The Commission on the Status of Women (CSW) is the United Nations’ principal global policy-making body dedicated to gender equality and the advancement of women. The 67th session of the Commission on the Status of Women – the first in-person gathering since 2019 – took place from 6-17 March 2023. Sr Kayula Lesa (Zambia) and Sr Justina Nelson (Nigeria) represented the Religious Sisters of Charity.
The CSW’s work focuses on promoting women’s rights, documenting the reality of women’s lives throughout the world, and shaping global standards on gender equality and the empowerment of women. Bringing together all member states along with a large civil society presence, the Commission meets annually in March.

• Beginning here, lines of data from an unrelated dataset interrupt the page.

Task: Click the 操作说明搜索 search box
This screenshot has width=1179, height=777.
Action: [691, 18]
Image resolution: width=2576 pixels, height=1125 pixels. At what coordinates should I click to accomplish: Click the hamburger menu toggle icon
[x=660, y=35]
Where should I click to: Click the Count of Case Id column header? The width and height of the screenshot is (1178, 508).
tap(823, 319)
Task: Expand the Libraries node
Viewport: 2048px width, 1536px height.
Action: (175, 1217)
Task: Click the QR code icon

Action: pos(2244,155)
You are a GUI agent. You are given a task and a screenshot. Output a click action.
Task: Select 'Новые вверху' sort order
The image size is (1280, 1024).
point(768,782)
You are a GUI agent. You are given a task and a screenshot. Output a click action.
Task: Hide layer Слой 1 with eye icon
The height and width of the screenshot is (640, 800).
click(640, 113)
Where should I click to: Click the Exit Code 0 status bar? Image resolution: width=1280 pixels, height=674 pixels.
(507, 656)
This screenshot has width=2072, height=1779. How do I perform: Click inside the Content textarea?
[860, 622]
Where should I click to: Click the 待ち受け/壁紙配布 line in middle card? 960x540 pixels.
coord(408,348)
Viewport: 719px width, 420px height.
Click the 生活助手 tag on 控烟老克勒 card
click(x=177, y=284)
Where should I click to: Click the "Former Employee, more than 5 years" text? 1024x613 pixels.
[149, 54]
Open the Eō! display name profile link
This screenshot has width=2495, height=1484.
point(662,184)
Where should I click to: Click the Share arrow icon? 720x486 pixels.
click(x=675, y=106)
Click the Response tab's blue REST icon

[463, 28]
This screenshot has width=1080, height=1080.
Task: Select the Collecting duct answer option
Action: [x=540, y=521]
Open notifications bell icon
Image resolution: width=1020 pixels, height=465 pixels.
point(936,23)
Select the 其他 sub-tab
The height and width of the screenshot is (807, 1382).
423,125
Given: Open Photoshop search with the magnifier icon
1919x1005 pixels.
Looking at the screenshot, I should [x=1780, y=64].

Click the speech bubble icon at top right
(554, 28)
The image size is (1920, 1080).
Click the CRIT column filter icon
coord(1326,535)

Each year, the CSW focuses on a priority theme for the year as well as the review of a previous theme. In 2023, the priority theme was the ‘Innovation and technological change, and education in the digital age for achieving gender equality and the empowerment of all women and girls’.
Sr Kayula and Sr Justina’s work involves anti-human trafficking campaigning and the development of rural areas. Sr. Kayula is also a Director of Talitha Kum Zambia (TAKUZA), a Counter-Trafficking National Network comprising of 45 Catholic Religious Women Congregations and individuals with a passion to end human trafficking. TAKUZA’s mission is to stop human trafficking by awakening communities to its vices through education, advocacy and the accompaniment of survivors and victims.
Speaking to Global Sisters Report while in New York, Sr Kayula said that she “felt very inspired to meet so many women leaders and to learn from them” throughout the session.
“We need to emphasize that everyone deserves access to computer and digital technology. That would work to our advantage as a society.” By easing girls’ access to digital technology, she added, job prospects can be improved and girls can help support their families economically.
“In our African context,” said Sr Kayula, “people’s lives change when girls are educated.”
Reflecting on the CSW, Sr Justina Nelson was “was struck by the passion, zeal and enthusiasm of the delegates and participants at the different levels with a common interest-gender equality, technology and innovation for women and girls.”
A question raised by Aborigines certainly resonated with Sr Justina. “‘How could the indigenous people who couldn’t understand the language of the computer be carried along in this digital business? Can it be translated into their language?’ How could the rural poor child from these innovative change without connection?”
“The challenge now is putting the experience at the UN in practice by encouraging girls and women to participate in Science, Technology, Engineering and Mathematics and to be innovative. Men and boys, too, have to be challenged to treat their female counterparts with dignity and equal rights starting from the home.”